LONDON - MMI Group plc, a bioscience technology management company, will list on London's Alternative Investment Market and separately has raised #3.5 million (US$5 million) to fund its international expansion.

The expansion will include the formation of a joint venture with Oregon Health Sciences University (OHSU) in the U.S., and the development of a strategic alliance with the drug development services company Covance plc.

Chairman David Best told BioWorld International, "As we grow the business internationally, the listing will increase our profile, and give us tradable paper."

MMI owns and operates one of the few privately owned biotech incubators in the UK, the Bioscience Innovation Centre in Cambridge. Best said the commercial discipline MMI has imposed on companies starting out in the center has attracted attention worldwide.

"There are around 900 incubators in the U.S., of which only around half a dozen are private," Best said. "Research we commissioned showed that many, in particular those that are extensions of universities, are not working well.

"The aim in incubators should not be creating a featherbed for academics to spin out companies. It should be an exposed and rigorous commercial setting."

The staff of MMI has extensive experience within the pharmaceutical industry. "We bring all the commercial skills from pharma, which we provide to the companies in the incubator." Best said this gives start-ups access to business development skills that usually are available only in more mature companies.
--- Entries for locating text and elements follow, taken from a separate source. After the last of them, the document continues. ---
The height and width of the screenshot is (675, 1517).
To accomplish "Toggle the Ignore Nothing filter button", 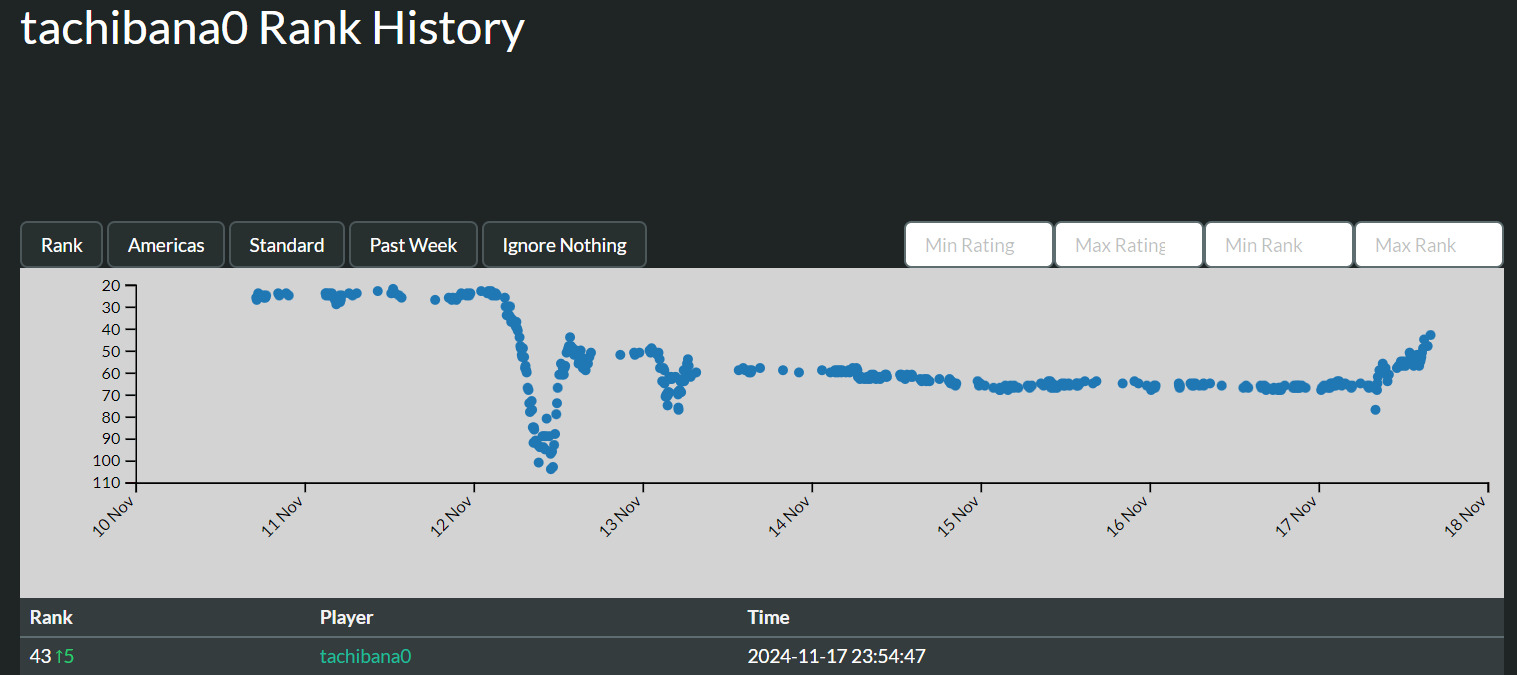I will tap(564, 245).
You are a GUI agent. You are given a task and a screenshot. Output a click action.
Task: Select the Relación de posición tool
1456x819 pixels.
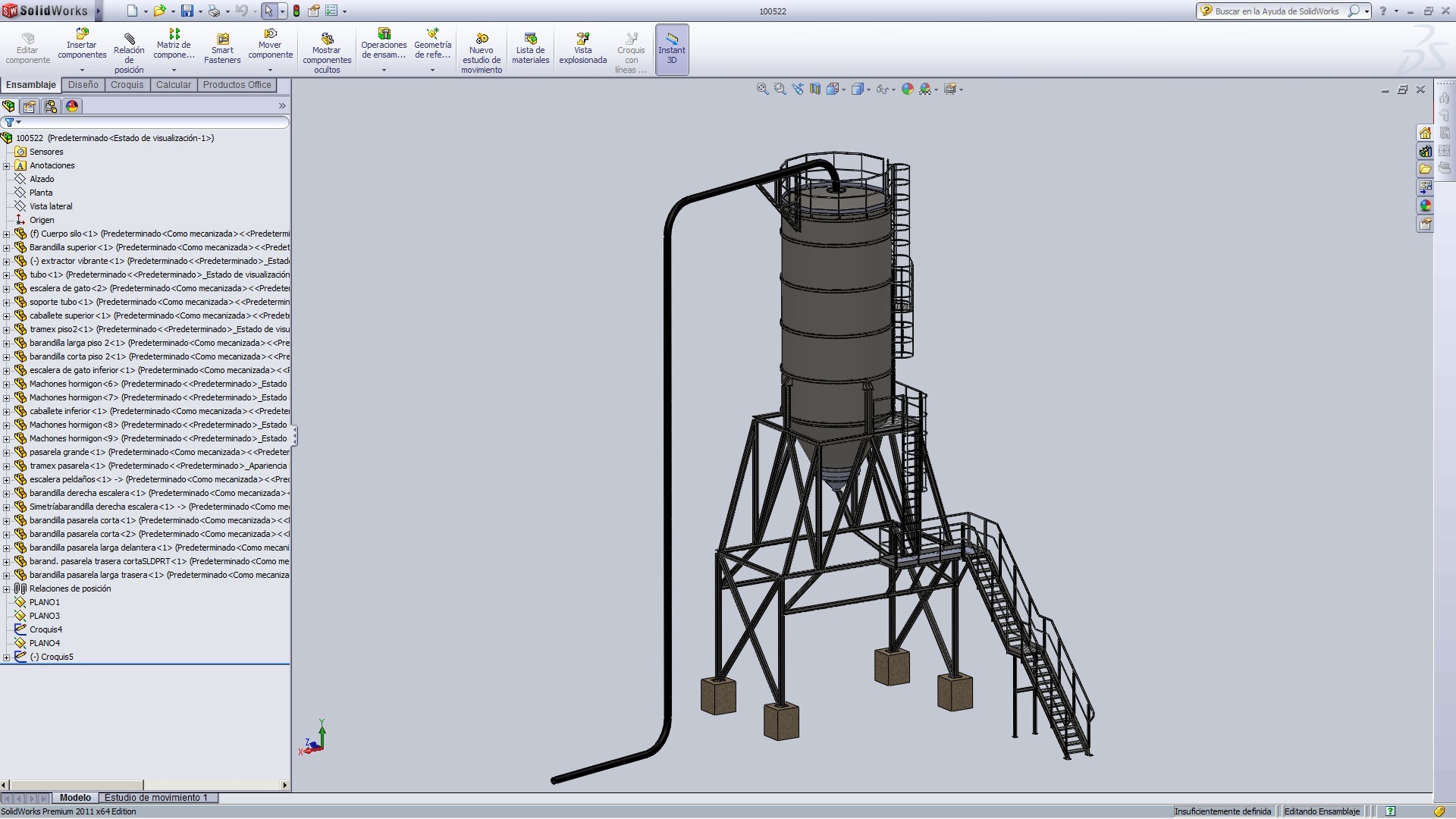(129, 39)
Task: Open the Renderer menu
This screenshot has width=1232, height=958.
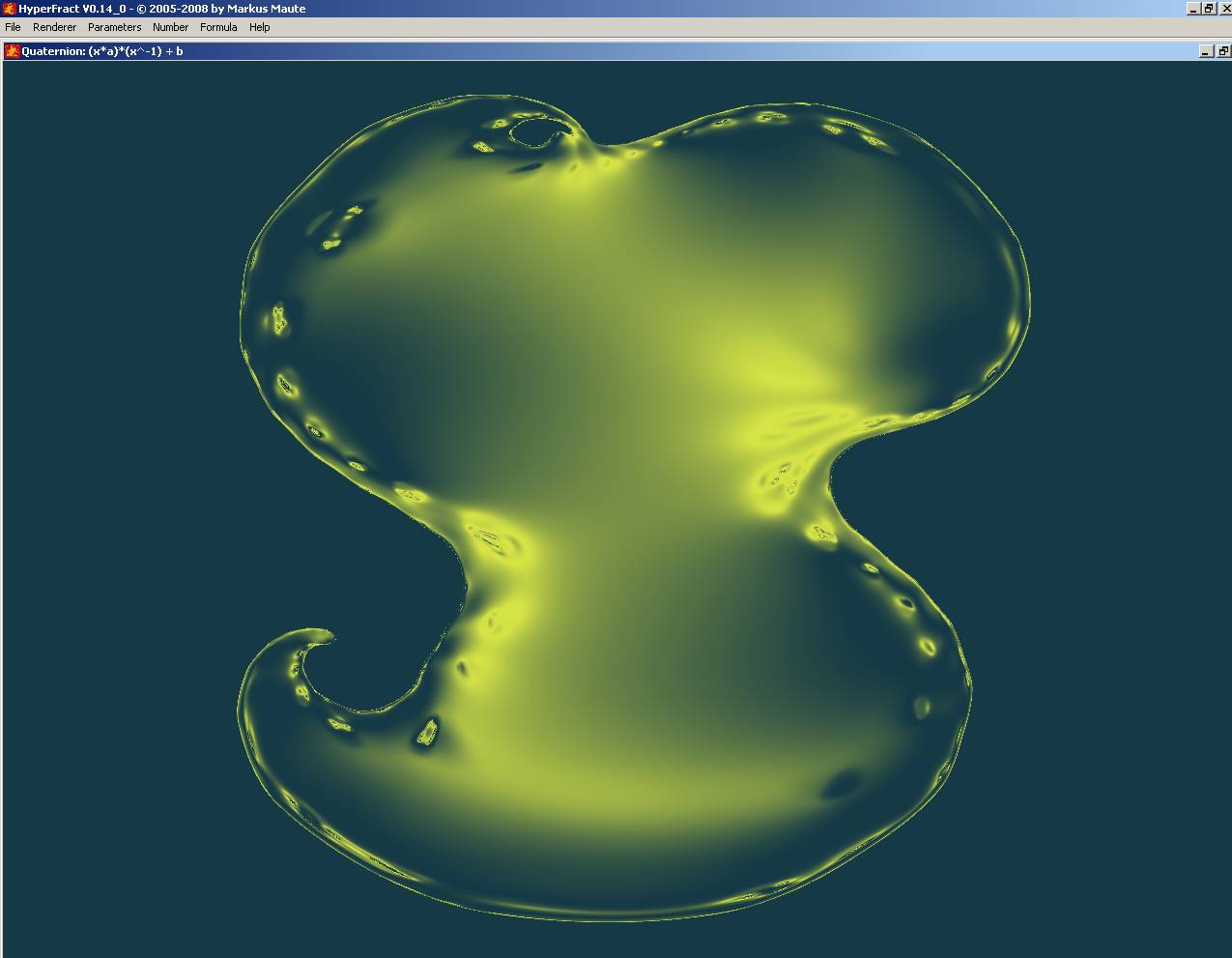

The joint venture with OHSU, to manage technologies emerging from the university, will include the setting up of an incubator based on MMI's model and the management of 1,700 active projects in the areas of cancer, genomics, infection and immunology. The joint venture, to be based in Portland, Ore., will be 50-50 owned by MMI and OHSU, and is due to become a legal entity on Dec. 31.

MMI, based in Cambridge, England, said it is in discussions with several other universities, which may lead to the formation of similar ventures. It also has established an electronic trading platform to market and license technologies through the Internet. "People are saying to us, please manage all our technologies, not just the cherries. We will put the best into [development] vehicles, and make the rest available over the Internet," Best said.

MMI's previous business model was to charge fees for its technology management services, but it is now moving to taking equity stakes instead. It currently holds a 30 percent stake in one of the companies in the Bioscience Innovation Centre, Cellfactors plc, and has set up three shell companies - Endozyme Ltd. in antimicrobials, Viratis Ltd. in viral infections and Oncosense Ltd. in anticancer therapies - for which it intends to source technologies.

"With the skills we have we can pick winning technologies and bundle them together to add value," said Best. The most developed of the companies is Oncosense, which has acquired rights to technology from OHSU in return for an equity stake. MMI will fund the early stage development of these companies and then bring in other investors. It is planning to launch an international biotechnology investment fund to draw in money.

Best said MMI is "recruiting like mad," to draw in skills it needs to back its expansion plans.